=== Exercise brief ===
The output should be exactly the lines from the one containing "This screenshot has width=1554, height=921." through the last line of the records, and only those.

=== Records drawn from a dataset ===
━━━━━━━━━━━━━━━━━━━━

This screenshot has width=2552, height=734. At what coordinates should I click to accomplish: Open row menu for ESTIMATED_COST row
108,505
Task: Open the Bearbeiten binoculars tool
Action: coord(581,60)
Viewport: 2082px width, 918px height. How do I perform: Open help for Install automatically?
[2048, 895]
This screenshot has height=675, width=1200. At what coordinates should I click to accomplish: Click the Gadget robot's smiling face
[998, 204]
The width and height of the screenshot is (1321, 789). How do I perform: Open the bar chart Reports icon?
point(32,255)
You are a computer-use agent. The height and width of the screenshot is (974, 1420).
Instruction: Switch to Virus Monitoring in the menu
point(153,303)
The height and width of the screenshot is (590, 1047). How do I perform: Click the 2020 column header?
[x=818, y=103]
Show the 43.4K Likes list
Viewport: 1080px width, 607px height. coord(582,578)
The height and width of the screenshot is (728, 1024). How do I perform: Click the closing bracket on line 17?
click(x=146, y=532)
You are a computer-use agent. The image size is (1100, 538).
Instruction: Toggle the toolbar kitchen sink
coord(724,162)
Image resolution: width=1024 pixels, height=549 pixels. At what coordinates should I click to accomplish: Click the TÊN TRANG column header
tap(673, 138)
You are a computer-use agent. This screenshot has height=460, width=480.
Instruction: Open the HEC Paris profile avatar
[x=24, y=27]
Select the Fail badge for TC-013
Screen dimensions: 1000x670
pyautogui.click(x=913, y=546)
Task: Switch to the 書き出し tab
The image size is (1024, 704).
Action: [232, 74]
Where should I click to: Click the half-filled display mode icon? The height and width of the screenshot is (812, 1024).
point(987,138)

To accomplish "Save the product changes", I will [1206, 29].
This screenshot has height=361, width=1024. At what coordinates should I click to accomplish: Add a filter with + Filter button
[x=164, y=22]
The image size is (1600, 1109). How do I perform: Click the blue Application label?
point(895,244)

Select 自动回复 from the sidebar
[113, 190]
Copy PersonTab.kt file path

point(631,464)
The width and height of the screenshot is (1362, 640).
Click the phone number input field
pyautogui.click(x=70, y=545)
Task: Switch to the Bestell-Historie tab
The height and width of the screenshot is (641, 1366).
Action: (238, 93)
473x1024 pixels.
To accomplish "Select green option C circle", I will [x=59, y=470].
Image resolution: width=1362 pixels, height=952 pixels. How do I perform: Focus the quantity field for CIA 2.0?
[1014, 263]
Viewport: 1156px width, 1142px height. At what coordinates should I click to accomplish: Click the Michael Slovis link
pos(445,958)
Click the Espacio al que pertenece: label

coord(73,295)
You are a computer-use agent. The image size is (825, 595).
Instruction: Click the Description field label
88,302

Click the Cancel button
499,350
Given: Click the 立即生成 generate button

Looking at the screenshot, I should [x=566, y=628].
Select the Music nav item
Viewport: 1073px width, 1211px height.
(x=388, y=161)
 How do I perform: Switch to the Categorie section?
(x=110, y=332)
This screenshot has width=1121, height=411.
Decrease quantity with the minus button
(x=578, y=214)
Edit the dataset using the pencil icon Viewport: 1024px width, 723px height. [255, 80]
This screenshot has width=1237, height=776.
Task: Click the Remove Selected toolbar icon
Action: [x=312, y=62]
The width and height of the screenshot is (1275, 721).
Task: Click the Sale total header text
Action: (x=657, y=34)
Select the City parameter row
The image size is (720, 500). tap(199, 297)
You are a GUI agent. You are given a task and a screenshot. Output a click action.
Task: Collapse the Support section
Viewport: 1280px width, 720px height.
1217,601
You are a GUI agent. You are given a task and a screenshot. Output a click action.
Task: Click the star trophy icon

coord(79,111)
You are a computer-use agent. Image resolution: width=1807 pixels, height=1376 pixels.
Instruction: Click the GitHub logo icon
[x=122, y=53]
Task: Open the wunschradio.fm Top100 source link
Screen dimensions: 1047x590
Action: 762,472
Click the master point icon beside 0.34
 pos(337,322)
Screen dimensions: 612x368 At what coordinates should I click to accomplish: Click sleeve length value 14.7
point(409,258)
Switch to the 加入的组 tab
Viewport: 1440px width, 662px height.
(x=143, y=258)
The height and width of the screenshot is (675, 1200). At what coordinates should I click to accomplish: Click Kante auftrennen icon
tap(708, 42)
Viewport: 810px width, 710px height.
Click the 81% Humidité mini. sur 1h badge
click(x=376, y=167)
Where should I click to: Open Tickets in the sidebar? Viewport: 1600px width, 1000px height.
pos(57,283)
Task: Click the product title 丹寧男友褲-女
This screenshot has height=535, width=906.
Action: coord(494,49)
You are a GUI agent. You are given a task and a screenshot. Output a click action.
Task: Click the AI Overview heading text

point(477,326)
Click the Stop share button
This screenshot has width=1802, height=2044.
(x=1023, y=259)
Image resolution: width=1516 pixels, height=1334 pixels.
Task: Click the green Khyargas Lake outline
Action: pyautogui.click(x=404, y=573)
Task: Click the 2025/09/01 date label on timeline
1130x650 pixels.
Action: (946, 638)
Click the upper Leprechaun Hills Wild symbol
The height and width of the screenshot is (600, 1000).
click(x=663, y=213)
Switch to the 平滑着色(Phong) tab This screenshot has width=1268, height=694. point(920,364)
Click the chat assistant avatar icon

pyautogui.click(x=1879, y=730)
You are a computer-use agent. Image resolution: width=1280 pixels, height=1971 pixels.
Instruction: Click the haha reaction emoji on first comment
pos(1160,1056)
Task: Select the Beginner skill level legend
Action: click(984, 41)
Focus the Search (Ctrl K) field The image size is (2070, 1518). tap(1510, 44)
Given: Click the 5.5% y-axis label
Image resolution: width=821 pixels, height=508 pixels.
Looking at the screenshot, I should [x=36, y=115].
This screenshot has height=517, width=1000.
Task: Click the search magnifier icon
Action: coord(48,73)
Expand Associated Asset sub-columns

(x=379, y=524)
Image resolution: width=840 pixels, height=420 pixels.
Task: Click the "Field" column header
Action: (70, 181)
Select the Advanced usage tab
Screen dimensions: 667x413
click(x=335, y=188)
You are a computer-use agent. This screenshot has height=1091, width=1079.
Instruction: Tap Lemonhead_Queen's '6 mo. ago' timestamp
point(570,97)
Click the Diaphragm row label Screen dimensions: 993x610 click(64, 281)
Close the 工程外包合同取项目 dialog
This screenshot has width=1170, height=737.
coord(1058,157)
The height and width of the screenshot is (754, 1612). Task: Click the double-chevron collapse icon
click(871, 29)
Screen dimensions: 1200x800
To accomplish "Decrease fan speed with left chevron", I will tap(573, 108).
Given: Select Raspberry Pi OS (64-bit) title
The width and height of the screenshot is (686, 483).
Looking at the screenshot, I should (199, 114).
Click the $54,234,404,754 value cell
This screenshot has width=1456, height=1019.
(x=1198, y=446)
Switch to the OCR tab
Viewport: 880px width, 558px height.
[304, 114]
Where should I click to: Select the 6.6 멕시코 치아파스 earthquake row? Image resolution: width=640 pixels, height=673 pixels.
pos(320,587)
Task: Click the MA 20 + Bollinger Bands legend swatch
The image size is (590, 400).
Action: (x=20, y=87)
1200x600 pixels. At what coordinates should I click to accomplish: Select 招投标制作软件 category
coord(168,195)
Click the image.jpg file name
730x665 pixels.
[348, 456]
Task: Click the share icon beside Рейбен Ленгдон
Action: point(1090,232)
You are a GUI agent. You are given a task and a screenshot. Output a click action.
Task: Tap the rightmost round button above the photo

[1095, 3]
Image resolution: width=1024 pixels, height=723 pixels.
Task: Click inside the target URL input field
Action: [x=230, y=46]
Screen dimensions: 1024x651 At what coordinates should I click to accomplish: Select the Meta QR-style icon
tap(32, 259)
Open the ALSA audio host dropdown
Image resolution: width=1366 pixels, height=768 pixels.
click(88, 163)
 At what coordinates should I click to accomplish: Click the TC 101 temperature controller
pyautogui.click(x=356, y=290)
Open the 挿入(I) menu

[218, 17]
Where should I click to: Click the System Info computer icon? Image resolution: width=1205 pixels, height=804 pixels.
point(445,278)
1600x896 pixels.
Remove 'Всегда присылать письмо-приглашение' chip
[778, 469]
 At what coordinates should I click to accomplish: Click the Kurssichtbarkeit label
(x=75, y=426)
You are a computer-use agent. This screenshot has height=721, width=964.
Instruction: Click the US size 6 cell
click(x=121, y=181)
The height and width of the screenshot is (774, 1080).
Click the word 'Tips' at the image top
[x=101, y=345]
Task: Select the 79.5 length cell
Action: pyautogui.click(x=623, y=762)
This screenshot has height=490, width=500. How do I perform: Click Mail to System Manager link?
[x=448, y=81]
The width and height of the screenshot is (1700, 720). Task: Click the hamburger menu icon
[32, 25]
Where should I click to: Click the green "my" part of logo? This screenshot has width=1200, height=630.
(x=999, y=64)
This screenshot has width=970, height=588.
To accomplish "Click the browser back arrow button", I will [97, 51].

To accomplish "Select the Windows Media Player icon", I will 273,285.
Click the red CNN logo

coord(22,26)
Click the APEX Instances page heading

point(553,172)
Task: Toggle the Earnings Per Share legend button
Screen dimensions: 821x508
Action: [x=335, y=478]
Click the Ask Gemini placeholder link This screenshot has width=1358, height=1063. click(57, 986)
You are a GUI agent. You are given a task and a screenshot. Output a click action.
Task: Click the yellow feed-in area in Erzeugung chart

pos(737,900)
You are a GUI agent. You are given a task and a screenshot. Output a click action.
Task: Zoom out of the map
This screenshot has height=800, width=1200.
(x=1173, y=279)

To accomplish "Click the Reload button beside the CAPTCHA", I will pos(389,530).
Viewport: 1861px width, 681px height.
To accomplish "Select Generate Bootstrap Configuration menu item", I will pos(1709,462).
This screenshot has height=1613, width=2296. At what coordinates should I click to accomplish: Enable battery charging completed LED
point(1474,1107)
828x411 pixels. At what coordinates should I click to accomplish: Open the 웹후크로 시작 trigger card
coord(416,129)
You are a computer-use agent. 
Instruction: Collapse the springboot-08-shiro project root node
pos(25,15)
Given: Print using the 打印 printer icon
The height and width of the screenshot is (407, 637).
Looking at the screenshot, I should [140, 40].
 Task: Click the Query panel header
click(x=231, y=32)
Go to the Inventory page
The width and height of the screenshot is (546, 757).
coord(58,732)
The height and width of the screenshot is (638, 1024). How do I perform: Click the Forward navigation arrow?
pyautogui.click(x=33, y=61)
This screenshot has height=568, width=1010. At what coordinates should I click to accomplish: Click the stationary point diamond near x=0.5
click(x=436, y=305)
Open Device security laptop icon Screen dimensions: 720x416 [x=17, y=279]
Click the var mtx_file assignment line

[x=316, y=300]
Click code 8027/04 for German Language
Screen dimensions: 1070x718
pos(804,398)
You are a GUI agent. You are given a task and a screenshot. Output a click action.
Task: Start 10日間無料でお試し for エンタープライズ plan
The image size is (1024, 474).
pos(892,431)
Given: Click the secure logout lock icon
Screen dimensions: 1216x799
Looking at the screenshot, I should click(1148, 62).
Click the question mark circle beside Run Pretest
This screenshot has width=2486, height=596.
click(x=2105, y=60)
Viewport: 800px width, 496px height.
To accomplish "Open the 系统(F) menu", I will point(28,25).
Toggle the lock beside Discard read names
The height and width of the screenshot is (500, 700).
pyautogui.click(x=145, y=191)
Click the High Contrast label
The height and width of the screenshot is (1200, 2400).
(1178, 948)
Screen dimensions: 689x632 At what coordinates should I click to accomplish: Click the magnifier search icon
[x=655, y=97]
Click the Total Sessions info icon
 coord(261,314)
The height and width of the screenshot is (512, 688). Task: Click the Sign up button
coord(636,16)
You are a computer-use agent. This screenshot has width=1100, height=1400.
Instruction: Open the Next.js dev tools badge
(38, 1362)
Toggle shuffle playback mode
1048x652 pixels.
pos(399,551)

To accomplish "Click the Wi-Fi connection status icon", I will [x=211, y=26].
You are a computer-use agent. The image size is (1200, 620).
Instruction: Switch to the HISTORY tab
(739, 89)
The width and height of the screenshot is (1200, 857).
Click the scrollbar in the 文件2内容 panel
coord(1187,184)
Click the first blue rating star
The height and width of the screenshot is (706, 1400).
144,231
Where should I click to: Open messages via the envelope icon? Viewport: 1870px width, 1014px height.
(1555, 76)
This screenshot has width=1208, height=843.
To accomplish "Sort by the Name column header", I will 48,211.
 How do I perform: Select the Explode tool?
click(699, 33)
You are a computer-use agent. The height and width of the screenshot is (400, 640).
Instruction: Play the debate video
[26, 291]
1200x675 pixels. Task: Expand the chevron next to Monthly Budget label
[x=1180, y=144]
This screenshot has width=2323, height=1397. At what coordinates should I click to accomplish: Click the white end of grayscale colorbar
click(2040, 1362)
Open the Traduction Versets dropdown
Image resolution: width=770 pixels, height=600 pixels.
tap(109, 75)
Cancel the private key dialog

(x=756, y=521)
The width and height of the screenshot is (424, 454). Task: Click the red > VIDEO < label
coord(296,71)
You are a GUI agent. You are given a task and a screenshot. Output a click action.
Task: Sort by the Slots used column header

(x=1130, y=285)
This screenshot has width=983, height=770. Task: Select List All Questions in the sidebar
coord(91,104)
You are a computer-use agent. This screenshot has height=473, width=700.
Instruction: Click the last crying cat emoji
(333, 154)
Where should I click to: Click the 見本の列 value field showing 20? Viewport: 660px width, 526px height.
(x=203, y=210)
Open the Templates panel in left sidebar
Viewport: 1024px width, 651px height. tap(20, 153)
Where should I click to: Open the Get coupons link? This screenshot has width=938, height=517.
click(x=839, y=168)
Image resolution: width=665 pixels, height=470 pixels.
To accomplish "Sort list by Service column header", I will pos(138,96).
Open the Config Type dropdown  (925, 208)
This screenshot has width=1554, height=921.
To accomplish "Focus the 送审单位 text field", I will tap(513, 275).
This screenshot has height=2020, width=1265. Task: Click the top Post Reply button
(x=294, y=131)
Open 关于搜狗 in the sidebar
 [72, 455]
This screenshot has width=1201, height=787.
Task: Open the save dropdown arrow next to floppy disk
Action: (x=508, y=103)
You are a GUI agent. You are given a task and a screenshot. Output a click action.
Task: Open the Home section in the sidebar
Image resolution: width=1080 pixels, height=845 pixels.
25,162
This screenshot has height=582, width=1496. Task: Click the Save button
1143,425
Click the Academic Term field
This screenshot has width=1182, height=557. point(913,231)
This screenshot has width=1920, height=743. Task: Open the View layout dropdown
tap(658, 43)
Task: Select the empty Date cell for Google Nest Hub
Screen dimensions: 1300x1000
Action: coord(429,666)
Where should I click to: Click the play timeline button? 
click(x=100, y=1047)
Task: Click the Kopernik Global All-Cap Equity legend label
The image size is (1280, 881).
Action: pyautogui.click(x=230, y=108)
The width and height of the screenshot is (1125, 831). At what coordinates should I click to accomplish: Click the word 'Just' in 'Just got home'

━━━━━━━━━━━━━━━━━━━━

=== Expected answer ===
This screenshot has width=1554, height=921.
To accomplish "Focus the 送审单位 text field", I will tap(513, 275).
This screenshot has height=2020, width=1265. Task: Click the top Post Reply button
(x=294, y=131)
Open 关于搜狗 in the sidebar
 [72, 455]
This screenshot has width=1201, height=787.
Task: Open the save dropdown arrow next to floppy disk
Action: (x=508, y=103)
You are a GUI agent. You are given a task and a screenshot. Output a click action.
Task: Open the Home section in the sidebar
Image resolution: width=1080 pixels, height=845 pixels.
25,162
This screenshot has height=582, width=1496. Task: Click the Save button
1143,425
Click the Academic Term field
This screenshot has width=1182, height=557. point(913,231)
This screenshot has width=1920, height=743. Task: Open the View layout dropdown
tap(658, 43)
Task: Select the empty Date cell for Google Nest Hub
Screen dimensions: 1300x1000
Action: coord(429,666)
Where should I click to: Click the play timeline button? 
click(x=100, y=1047)
Task: Click the Kopernik Global All-Cap Equity legend label
The image size is (1280, 881).
Action: pyautogui.click(x=230, y=108)
The width and height of the screenshot is (1125, 831). At what coordinates should I click to accomplish: Click the word 'Just' in 'Just got home'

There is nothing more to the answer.